扉が壁に激しくあたる音と共に、部屋の中がゾスマの視界に広がる。
レオンはもうゾスマを止めることをやめた。額に手をあて、ため息をついている。
部屋の中は日光が十分に入っており、部屋の隅々が見える程に明るい。だがゾスマが部屋の隅々を見ることはなく、ゾスマはただ部屋の一点を見て固まっていた。
「あのレオン様……。こちらは……どちら様です?」
ゾスマの視線の先には一人の女性がいた。
髪の毛は腰まで届く鮮やかな金髪で、それに似合う大きな碧眼と、小さな顔を持つ、一見して美しいと思える女性。
しかし服は、王宮の女性使用人が身につけるものを着ているので、どこかの貴族の娘、というわけでもないことがわかる。

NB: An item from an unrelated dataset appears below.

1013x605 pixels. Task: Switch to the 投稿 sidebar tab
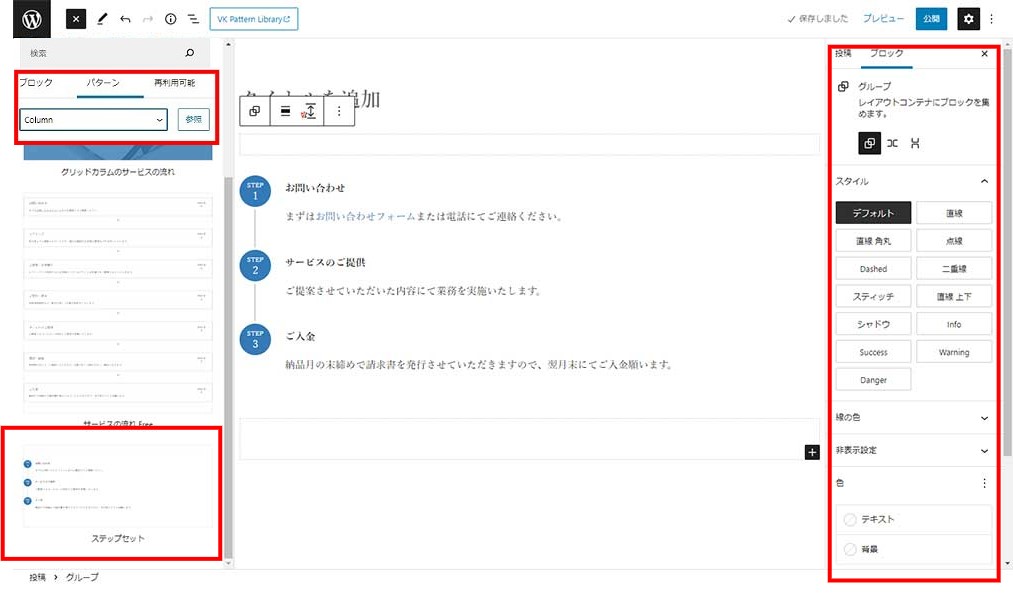(843, 53)
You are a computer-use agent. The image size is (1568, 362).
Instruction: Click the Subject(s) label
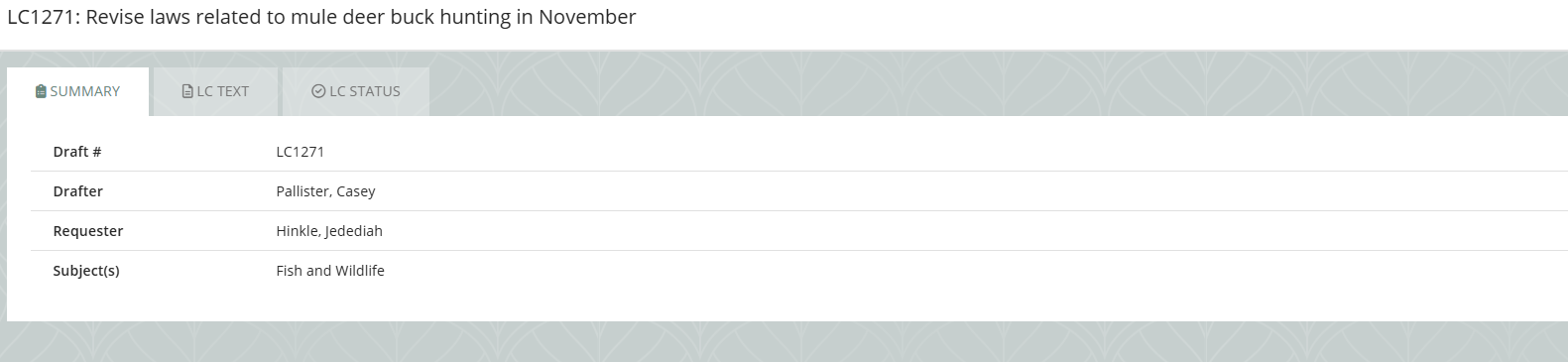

だが、ゾスマは彼女が王宮の使用人でないこともわかる。ゾスマは王宮にいる全ての使用人の顔を覚えているからだ。
全く知らない女性がこんな宮廷の外れで、しかも使用人の格好で目の前に佇んでいるというおかしな事態に、ゾスマは混乱した。
はぁ……
レオンのため息があたりを包む。
レオンはゾスマの問いに答えることはなく、ゾスマの横に移動する。そして廊下から部屋にいる女性に向かって声をかけた。
「マリー、もう少しだけ待っていてくれ」
そう言うと、マリーと呼ばれた女性は微笑みながら頷いた。